How to Get Gattex (teduglutide) Covered by Humana in Michigan: Forms, Appeals, and Provider Scripts

Quick Answer: Getting Gattex Covered by Humana in Michigan

Gattex (teduglutide) requires prior authorization from Humana for short bowel syndrome with parenteral nutrition dependence. Your fastest path: Have your gastroenterologist submit a PA request via Humana's electronic portal with complete documentation (SBS diagnosis with ICD-10 K90.82, current PN regimen details, failed enteral therapies, and recent colonoscopy). Humana commits to 1-business-day decisions for complete electronic requests by 2026. If denied, you have 65 days to appeal and can request Michigan's external review within 127 days for a binding decision.

Start today: Call Humana at 800-867-6601 to confirm your plan's formulary status and get the current PA portal link.

Table of Contents

1. Before You Start: Plan and Coverage Verification
2. What You Need to Gather
3. Submit Your Prior Authorization Request
4. Follow-Up and Timelines
5. Handling Information Requests
6. If Your Request is Denied
7. Renewal and Re-authorization
8. Common Denial Reasons and Solutions
9. Appeals Process in Michigan
10. Quick Reference Checklist
11. FAQ

Before You Start: Plan and Coverage Verification

Confirm Your Humana Plan Type

Gattex coverage varies by plan type. Check your member ID card for:

• Medicare Advantage (Part C) or Part D: Most Gattex approvals fall under Part D pharmacy benefits
• Commercial/Employer: Different PA requirements may apply
• Medicaid/Dual Eligible: Michigan Medicaid expansion may have specific protocols

Tip: Call the number on your ID card to confirm which benefit covers Gattex for your specific plan.

Verify Formulary Status

Use Humana's Drug List search tool to check:

• Formulary tier placement
• Prior authorization requirements
• Step therapy protocols
• Quantity limits
• Preferred specialty pharmacy requirements

Specialty Pharmacy Requirements

Humana typically requires Gattex to be dispensed through CenterWell Specialty Pharmacy rather than retail pharmacies.
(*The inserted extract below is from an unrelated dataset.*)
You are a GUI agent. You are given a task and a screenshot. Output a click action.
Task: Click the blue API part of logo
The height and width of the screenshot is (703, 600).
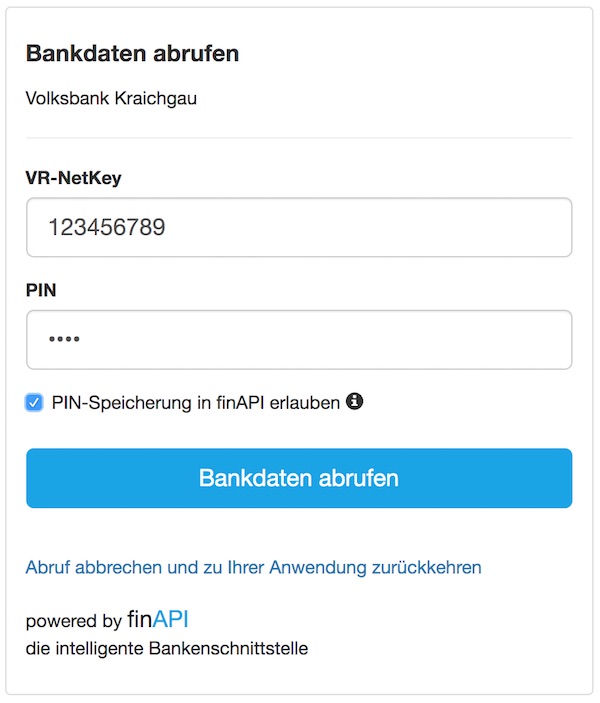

Call 844-486-2668 to confirm network status and home delivery to your Michigan address.

What You Need to Gather

Clinical Documentation Checklist

Diagnosis Requirements:

• Short bowel syndrome diagnosis with ICD-10 code K90.82, K90.821, or K90.822
• Operative reports showing resection details and remaining bowel length
• Documentation of colon-in-continuity status

Parenteral Nutrition Evidence:

• Current PN regimen (volume, days per week, calories, duration)
• PN logs showing dependence for ≥12 months
• Documentation of failed enteral nutrition attempts
• Weight trends and nutritional status

Safety Screening:

• Recent colonoscopy results (required due to Gattex's boxed warning)
• Cancer screening documentation
• Baseline labs (liver function, electrolytes, albumin)

Prior Therapies:

• Failed medications (antidiarrheals, antisecretory agents)
• Dietary modifications attempted
• Previous surgical interventions

Note: Counterforce Health helps patients and clinicians compile evidence-backed appeals by identifying specific denial reasons and matching them with the right clinical evidence and policy citations.
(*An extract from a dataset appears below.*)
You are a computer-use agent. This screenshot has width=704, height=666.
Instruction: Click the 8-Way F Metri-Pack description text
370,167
Submit Your Prior Authorization Request

Electronic Submission (Preferred)

Humana prioritizes electronic prior authorization (ePA) and commits to 1-business-day decisions for complete requests by January 2026. Access through:

• Humana provider portal
• Integrated EHR systems
• Third-party ePA platforms

Alternative Submission Methods

Phone: 800-867-6601 for Part D appeals and PA inquiries

Fax/Mail: Use forms from Humana's PA resources (verify current fax number on the form)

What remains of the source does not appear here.